Minacce interne
Il “grande reset” dei sovranisti transatlantici è un avviso agli schizzinosi d'Europa
Due centri studi antieuropei hanno presentato all'Heritage Foundation un documento per rifare l'Ue in modo sovranista, spolpando le istituzioni e sostituendo il sovranismo al progetto europeo (con nome cambiato). La saldatura con Vance e il trumpismo che divide l'Europa
Mentre gli europei italiani cercano l’Europa e non sanno trovarne una che accontenti tutti, nemmeno in un momento come questo, quando è piuttosto semplice decidere da che parte stare, non è certo una stagione per sfumature e schizzinosi questa, è in corso un “grande reset” promosso da due centri studi antieuropei e presentato due giorni fa all’Heritage Foundation, il think tank che incarna la capovolta conservatrice americana dal reaganismo al trumpismo, sola andata.
Szabolcs Panyi, un giornalista investigativo di base a Budapest che racconta i legami tra soldi e potere nell’Europa dell’est, ha avuto accesso al documento che le delegazioni del centro studi ungherese Mathias Corvinus Collegium (Mcc) e di quello polacco Ordo Iuris Institute for Legal Culture hanno portato martedì all’Heritage, “sullo smantellamento della Commissione europea e della Corte di giustizia europea, e sul nuovo nome da dare all’Unione europea: Comunità europea delle nazioni”. L’intero paper è stato poi condiviso dagli autori, due ungheresi e tre polacchi: una quarantina di pagine che partono dalla “diagnosi” dei fattori che hanno portato alla “disintegrazione del sogno europeo” e al “disastroso declino delle nazioni e delle economie europee”, per poi passare alle cure, rifiutando “la falsa dicotomia secondo cui l’Europa può esistere soltanto come un superstato totalitario o dimenticare ogni possibilità di cooperazione”. Il primo scenario di cura si chiama “Ritorno alle origini” e presenta 23 proposte per ridare potere ai governi nazionali, per mezzo di uno “Scudo per le competenze nazionali” che serve a svuotare le istituzioni europee, “l’entità sovranazionale” e costruire “la Comunità europea delle nazioni”. Il secondo scenario di cura si chiama “Un nuovo inizio” e prevede la sostituzione dell’attuale quadro normativo-istituzionale dell’Ue con “un sistema intergovernativo flessibile” che dia priorità “alle costituzioni nazionali rispetto agli obblighi europei”.

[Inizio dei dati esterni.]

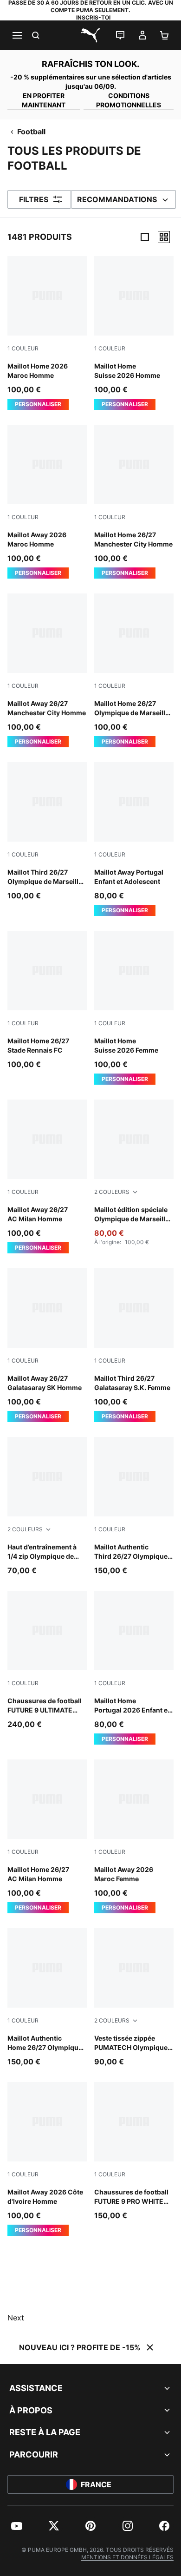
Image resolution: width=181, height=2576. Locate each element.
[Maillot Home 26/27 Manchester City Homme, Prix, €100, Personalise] (134, 502)
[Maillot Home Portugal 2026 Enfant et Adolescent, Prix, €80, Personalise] (134, 1668)
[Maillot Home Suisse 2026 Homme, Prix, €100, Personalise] (134, 333)
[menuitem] (16, 2526)
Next (15, 2317)
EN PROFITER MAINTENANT (43, 100)
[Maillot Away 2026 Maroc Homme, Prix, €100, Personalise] (47, 502)
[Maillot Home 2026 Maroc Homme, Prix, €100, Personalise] (47, 333)
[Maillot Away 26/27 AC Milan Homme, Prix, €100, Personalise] (47, 1176)
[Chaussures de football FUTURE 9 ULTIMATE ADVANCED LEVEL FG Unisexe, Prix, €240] (47, 1660)
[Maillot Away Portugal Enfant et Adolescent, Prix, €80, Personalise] (134, 839)
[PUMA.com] (90, 35)
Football (31, 131)
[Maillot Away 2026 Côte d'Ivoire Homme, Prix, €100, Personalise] (47, 2159)
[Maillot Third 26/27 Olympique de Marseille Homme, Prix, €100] (47, 831)
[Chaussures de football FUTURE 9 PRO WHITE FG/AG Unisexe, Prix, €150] (134, 2151)
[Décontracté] (164, 237)
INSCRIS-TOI (93, 17)
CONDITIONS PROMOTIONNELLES (128, 100)
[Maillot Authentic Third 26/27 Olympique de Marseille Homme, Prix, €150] (134, 1506)
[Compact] (145, 237)
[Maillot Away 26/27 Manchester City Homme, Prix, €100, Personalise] (47, 670)
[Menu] (16, 35)
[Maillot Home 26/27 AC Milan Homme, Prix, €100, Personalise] (47, 1836)
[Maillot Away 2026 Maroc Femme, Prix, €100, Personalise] (134, 1836)
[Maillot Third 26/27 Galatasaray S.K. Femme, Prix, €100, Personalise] (134, 1345)
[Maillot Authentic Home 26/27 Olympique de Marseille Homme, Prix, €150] (47, 1997)
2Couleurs (111, 1191)
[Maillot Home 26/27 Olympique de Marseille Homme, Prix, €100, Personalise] (134, 670)
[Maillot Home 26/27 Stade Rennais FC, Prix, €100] (47, 1000)
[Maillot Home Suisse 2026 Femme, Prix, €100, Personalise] (134, 1008)
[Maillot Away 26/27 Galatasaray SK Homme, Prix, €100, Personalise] (47, 1345)
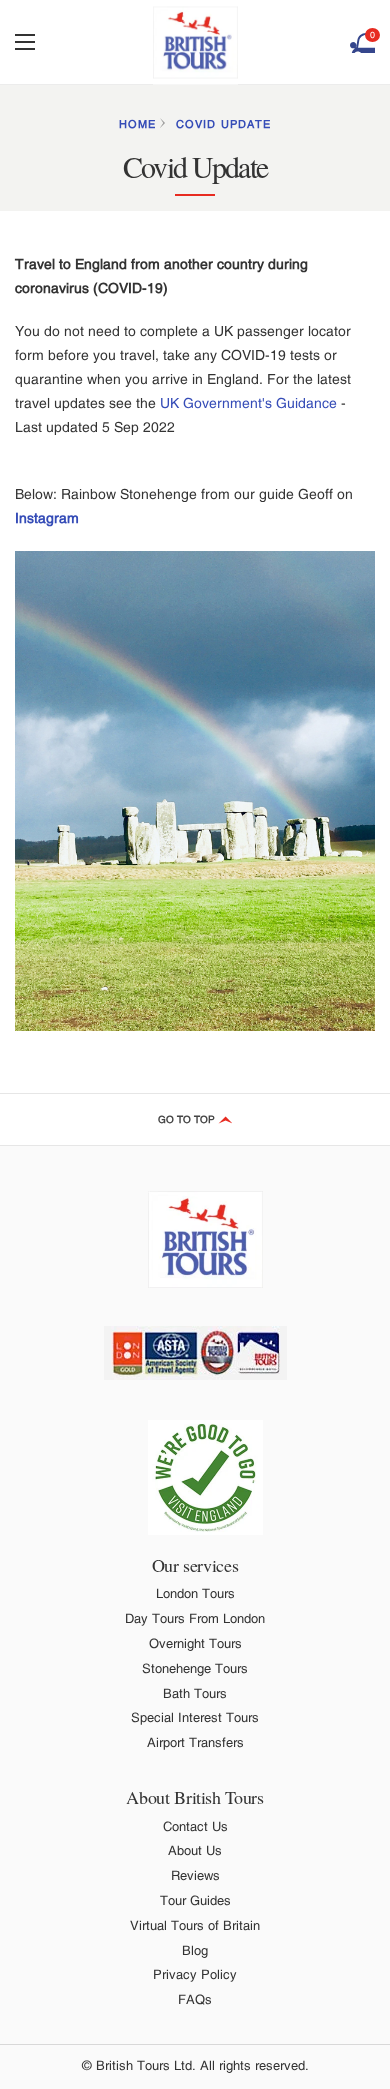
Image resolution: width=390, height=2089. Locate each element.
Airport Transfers (195, 1742)
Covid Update (223, 124)
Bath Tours (195, 1693)
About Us (195, 1850)
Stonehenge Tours (195, 1668)
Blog (195, 1950)
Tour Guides (195, 1900)
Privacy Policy (195, 1974)
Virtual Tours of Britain (195, 1925)
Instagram (47, 518)
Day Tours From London (195, 1618)
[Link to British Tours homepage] (195, 42)
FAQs (195, 1999)
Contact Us (195, 1826)
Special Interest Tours (195, 1717)
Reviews (195, 1875)
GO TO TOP (188, 1119)
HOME (137, 124)
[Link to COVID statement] (205, 1477)
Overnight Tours (195, 1643)
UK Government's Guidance (248, 403)
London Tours (195, 1593)
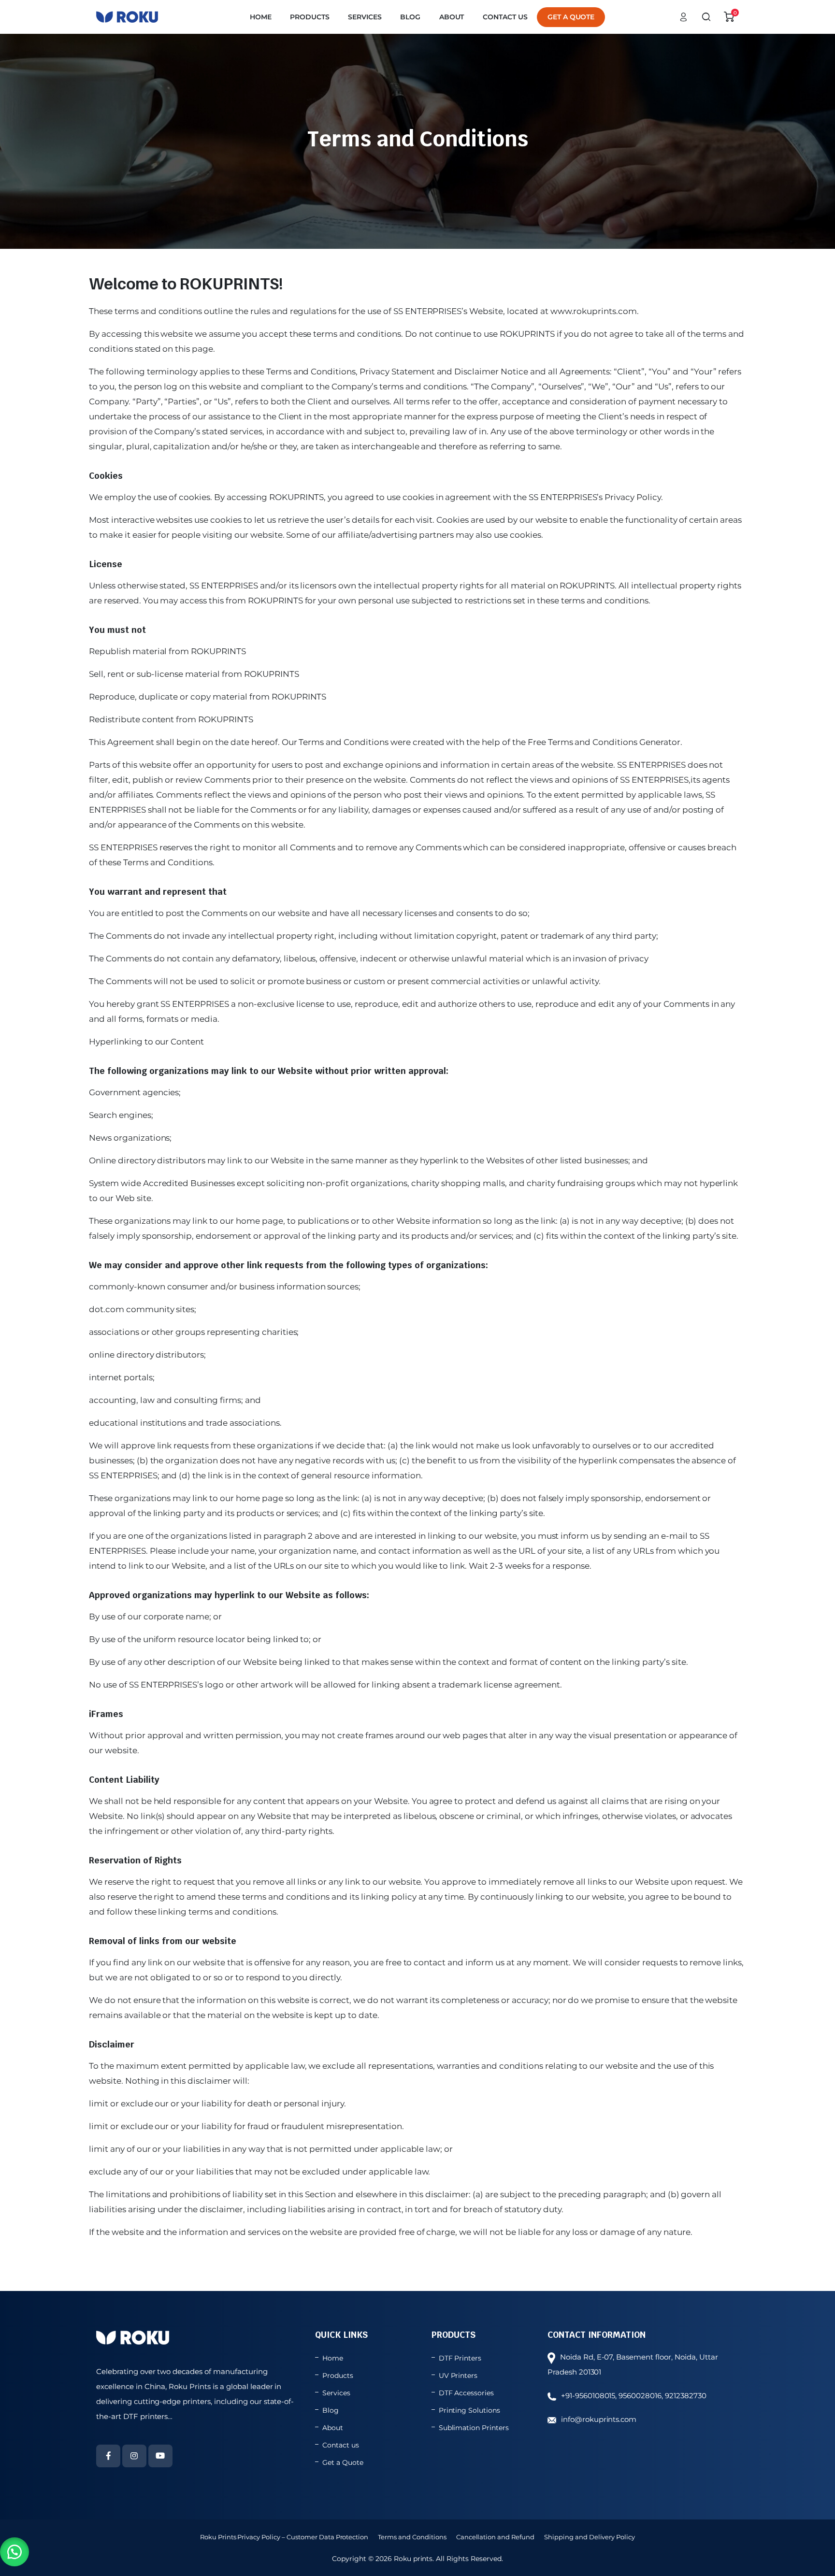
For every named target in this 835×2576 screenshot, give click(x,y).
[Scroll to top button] (813, 2554)
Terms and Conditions (412, 2537)
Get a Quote (571, 17)
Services (365, 17)
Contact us (505, 17)
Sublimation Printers (474, 2427)
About (451, 17)
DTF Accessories (466, 2393)
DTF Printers (460, 2358)
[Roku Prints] (127, 17)
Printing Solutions (469, 2410)
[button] (14, 2551)
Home (261, 17)
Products (310, 17)
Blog (410, 17)
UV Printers (458, 2375)
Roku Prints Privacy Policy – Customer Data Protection (284, 2537)
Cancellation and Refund (495, 2537)
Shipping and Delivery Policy (589, 2537)
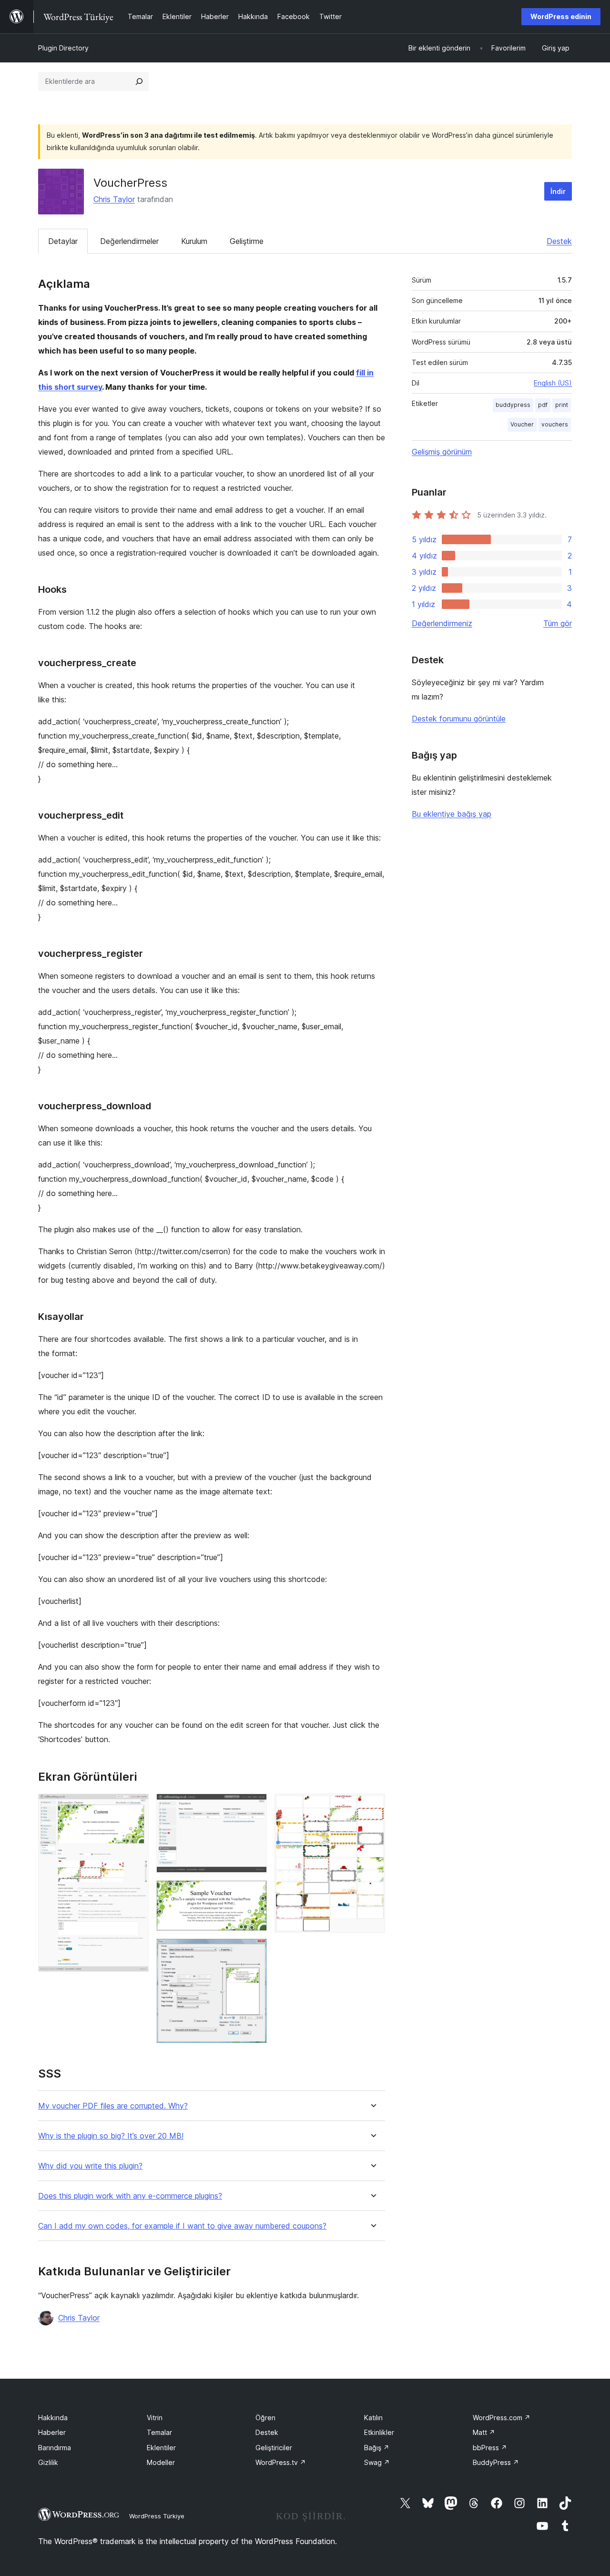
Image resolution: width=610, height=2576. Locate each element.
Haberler (52, 2432)
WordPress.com (501, 2418)
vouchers (554, 424)
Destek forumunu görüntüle (459, 718)
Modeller (161, 2462)
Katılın (373, 2418)
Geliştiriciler (273, 2448)
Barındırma (54, 2448)
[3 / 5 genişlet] (254, 1893)
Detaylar (63, 241)
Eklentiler (161, 2448)
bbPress (490, 2448)
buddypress (513, 404)
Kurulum (194, 241)
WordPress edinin (560, 16)
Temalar (159, 2432)
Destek (559, 241)
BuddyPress (496, 2462)
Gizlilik (48, 2462)
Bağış (376, 2448)
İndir (558, 191)
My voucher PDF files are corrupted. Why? (113, 2105)
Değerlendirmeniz (442, 623)
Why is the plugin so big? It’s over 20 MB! (110, 2135)
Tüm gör (557, 623)
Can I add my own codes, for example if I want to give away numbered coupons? (182, 2226)
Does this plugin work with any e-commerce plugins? (130, 2196)
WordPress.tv (280, 2462)
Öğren (265, 2418)
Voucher (522, 424)
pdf (543, 404)
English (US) (553, 383)
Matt (484, 2432)
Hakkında (53, 2418)
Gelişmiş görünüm (442, 451)
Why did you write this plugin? (90, 2165)
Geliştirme (247, 241)
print (561, 404)
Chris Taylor (114, 199)
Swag (377, 2462)
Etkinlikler (379, 2432)
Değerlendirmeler (129, 241)
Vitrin (155, 2418)
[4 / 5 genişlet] (254, 1951)
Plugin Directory (63, 48)
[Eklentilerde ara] (139, 81)
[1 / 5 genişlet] (136, 1806)
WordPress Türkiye (156, 2516)
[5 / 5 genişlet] (372, 1806)
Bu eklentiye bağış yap (451, 814)
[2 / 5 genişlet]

Buona parte dello studio analizza “il deficit democratico” europeo, lo stesso che il vicepresidente americano, J. D. Vance, ha illustrato durante il suo discorso alla conferenza di Monaco, quando ha detto che la minaccia più grave per l’occidente è l’Europa e la sua deriva illiberale (Vance ha anche scritto la prefazione al Project 2025, il programma di efficienza dell’amministrazione pubblica americana che Donald Trump aveva disconosciuto durante la campagna elettorale e che oggi è il playbook dell’Amministrazione e di Elon Musk). Il “grande reset” illustrato da questi centri studi (c’erano anche altri invitati all’incontro dell’11 marzo: nella lista c'erano anche due nomi italiani: Nicola Iuvinale e Giovanni Maria Chessa) mira a spezzare l’unità europea, che è l’obiettivo comune, seppure per ragioni che al momento appaiono diverse, dei trumpiani e di Vladimir Putin. C’è una saldatura sempre più netta tra le forze antieuropee dentro l’Ue e l’Amministrazione Trump e questa è la ragione per cui unirsi con l’Europa e il suo piano per diventare più autonoma e più sicura, difendendo l’europeissima Ucraina, è la risposta più concreta e forte al “grande reset” che vuole annichilirci tutti, compresi i noncuranti e gli schizzinosi.